--- Begin Selected excerpt ---
Enter: one of SLU Rare Books’ English language stars, Samuel Johnson’s Dictionary of the English Language of 1755.

Samuel Johnson’s dictionary is an English-language giant in more ways than one. SLU’s copy of the 1765 third edition, an imposing two-volume folio set, makes the 500+ page work that sits atop it look like a mere novella. (Books shown: Spec Coll Rare Bks PE 1620 .J6 1765 fol. v. 1-2 and 1765.2 Ward)

Johnson’s was not the first English dictionary (English scholars had been compiling “hard word” dictionaries listing long words, technical terms, and/or slang as early as 1604), but it was the most comprehensive general dictionary at the time. This is a fact that Johnson is keen to point out in his introduction, where he emphasizes the arduousness of lexicography in a language suffering from a “deficiency of dictionaries” (6). His words were not harvested from preexisting lists, but had to be “sought by fortuitous and unguided excursions into books, and gleaned … in the boundless chase of a living speech” (6) — a beautiful image of lexical scholarship.

Johnson’s work is all the more impressive for its many examples of usage, mined from publications; his prefatory essay on the history of English, which traces the language’s evolution from Old English, through its Middle and Early Modern forms, and finally to Modern (eighteenth-century) English; his essay on English grammar, which laid the groundwork for grammarians such as William Ward; and the astounding speed with which the work was produced. While a comparable work in French had taken 55 years and 40 scholars to produce, Johnson was able to complete the first edition of his dictionary in only eight years and with the help of six contributors. The dictionary is overwhelmingly the work of a single man, and has been both celebrated and criticized for its evident infusion of Johnson’s personality (and biases) in the centuries since its publication.
--- End Selected excerpt ---
--- Begin Dataset excerpts ---
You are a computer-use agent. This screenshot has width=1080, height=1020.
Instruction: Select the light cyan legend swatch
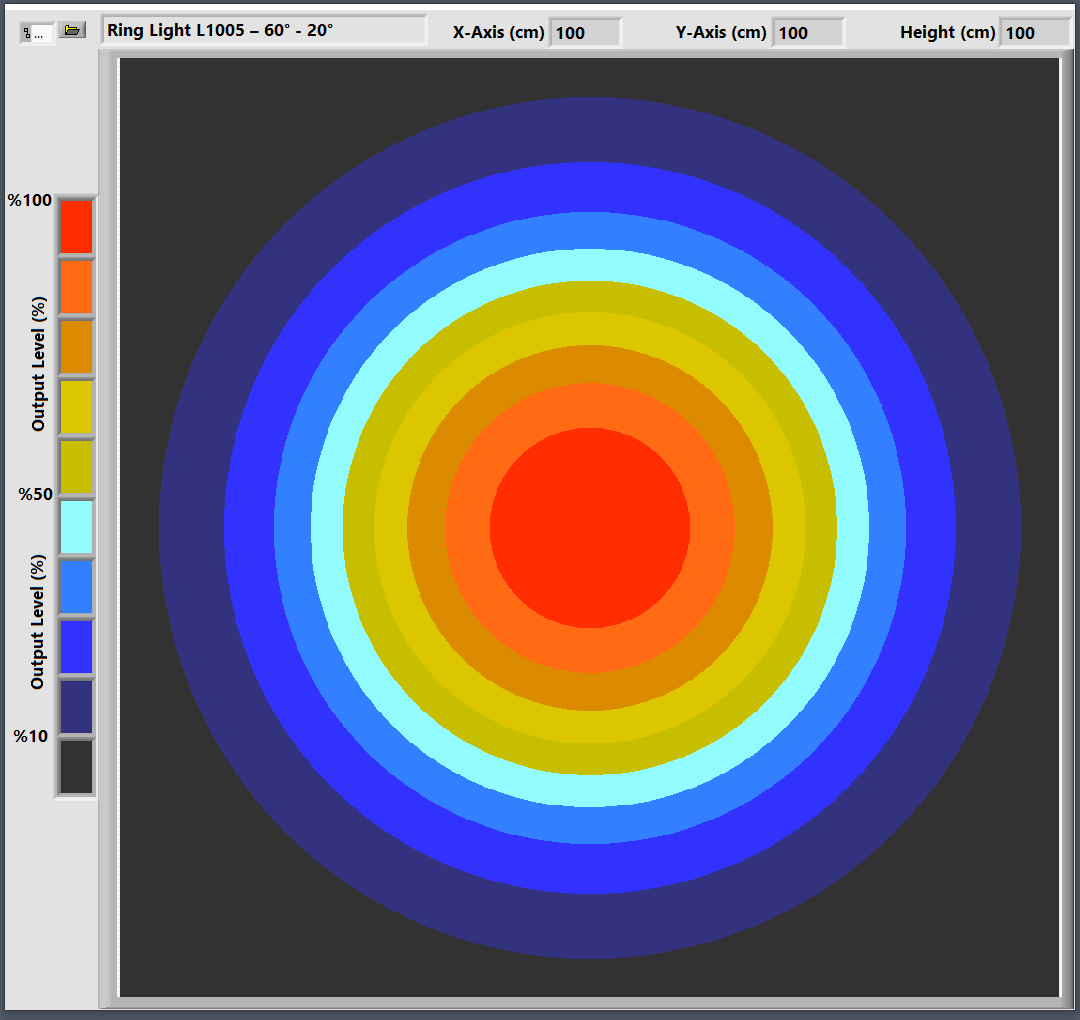[x=76, y=527]
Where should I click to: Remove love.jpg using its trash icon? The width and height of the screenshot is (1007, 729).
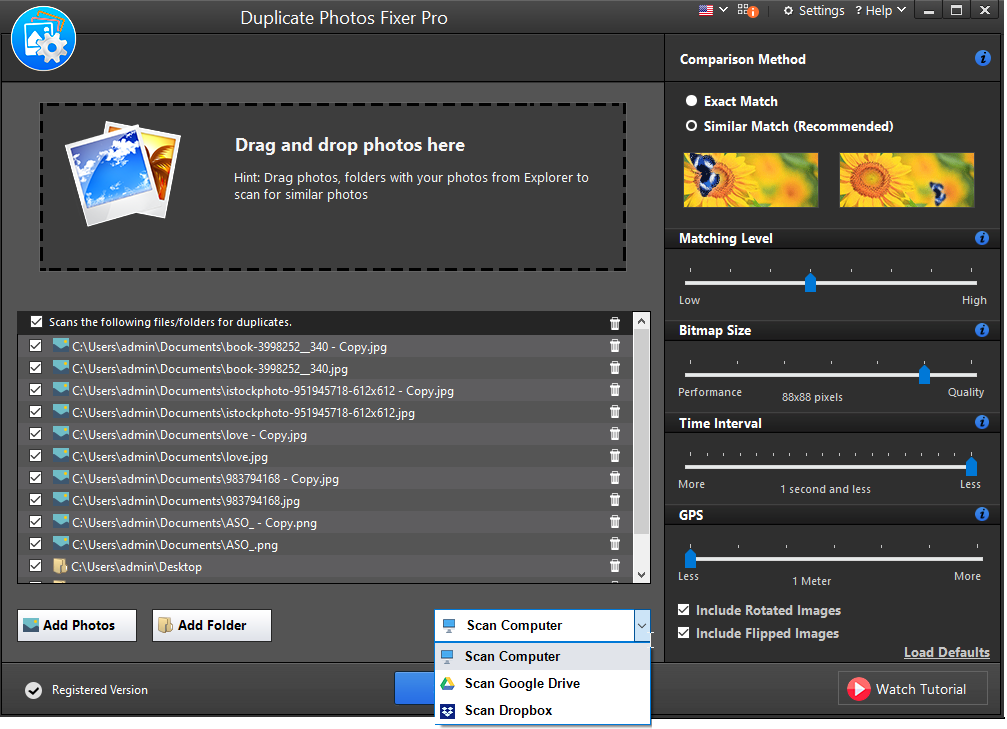pos(614,455)
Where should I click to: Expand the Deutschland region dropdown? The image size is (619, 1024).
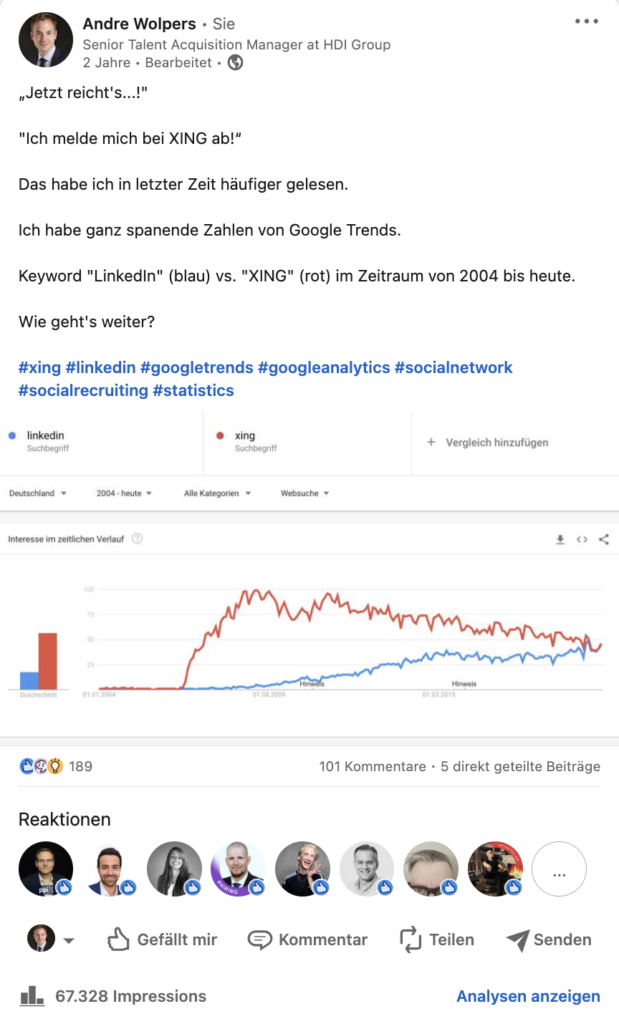[x=38, y=493]
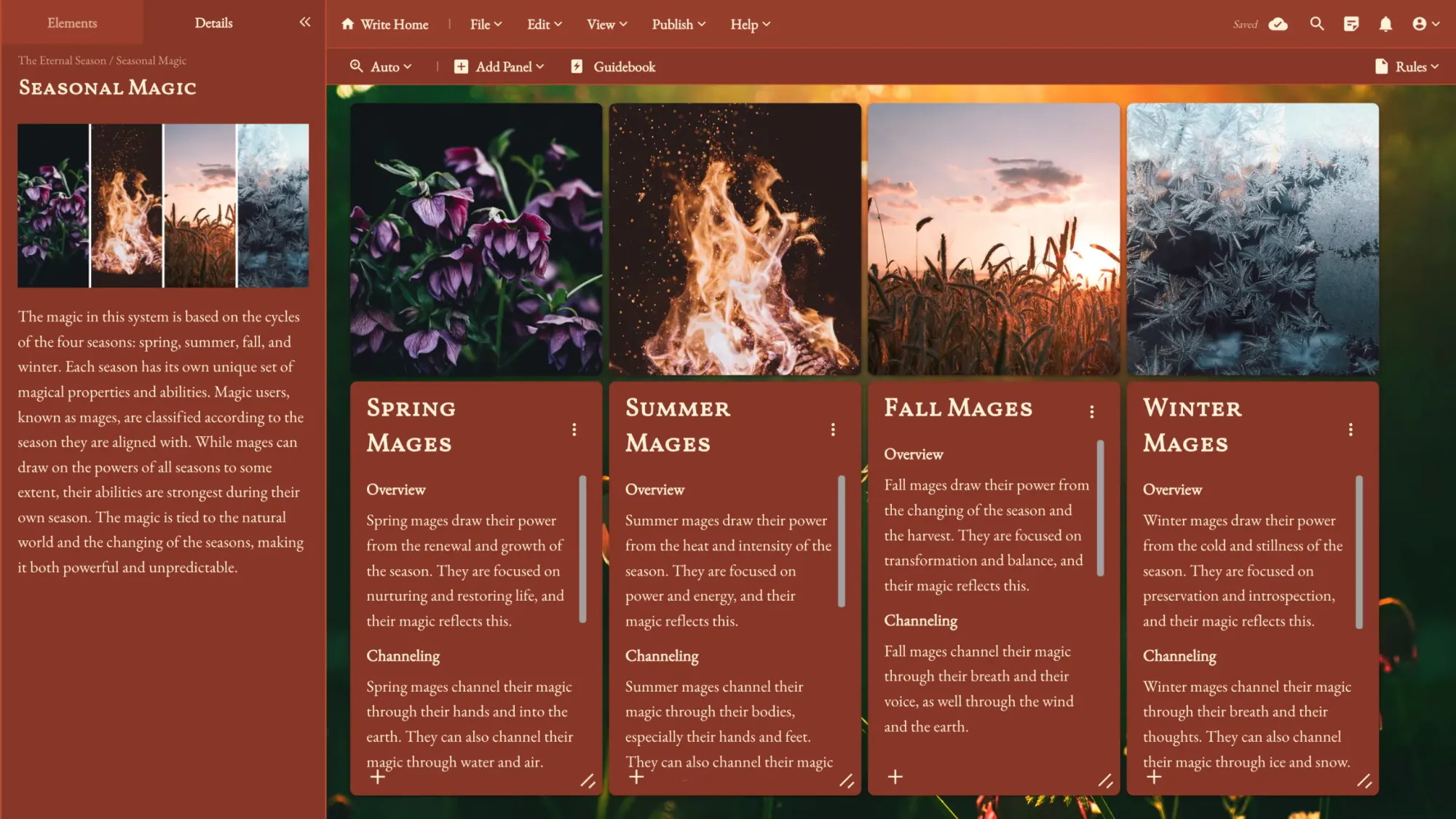1456x819 pixels.
Task: Open the Edit menu
Action: pos(543,24)
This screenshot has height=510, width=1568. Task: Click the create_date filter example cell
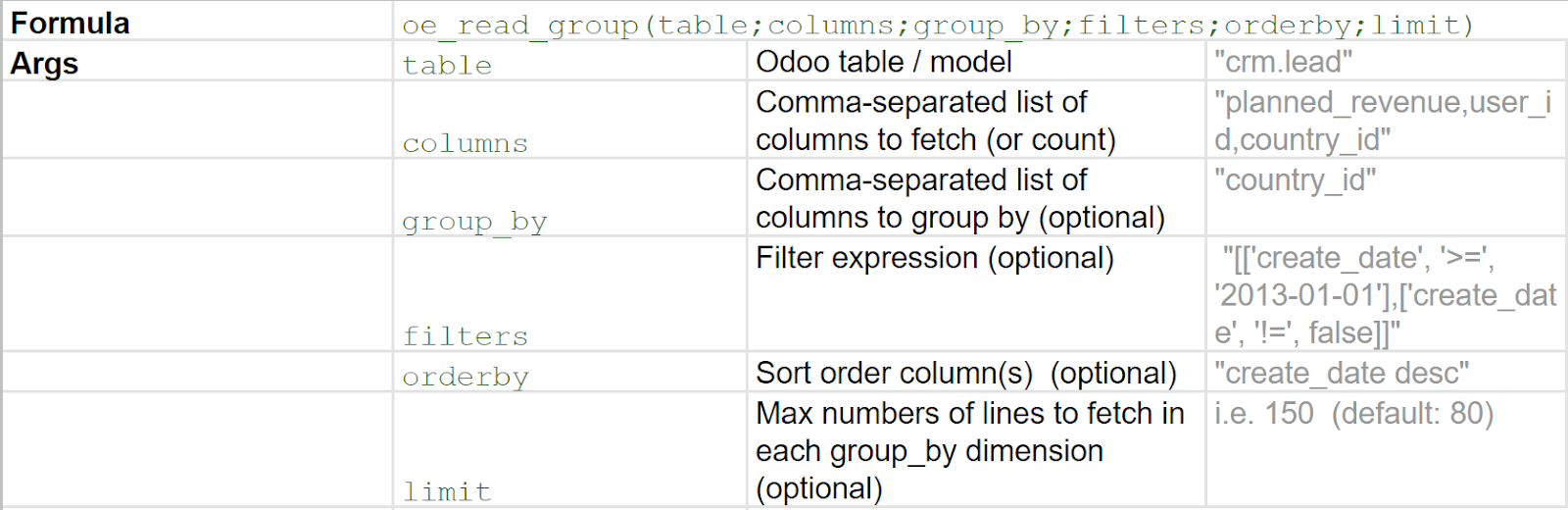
--- End Dataset excerpts ---
### Aim of the task
Please render this sentence from the piece on Samuel Johnson's dictionary in Spanish: "Samuel Johnson’s dictionary is an English-language giant in more ways than one."

### Output
El diccionario de Samuel Johnson es un gigante de la lengua inglesa en más de un sentido.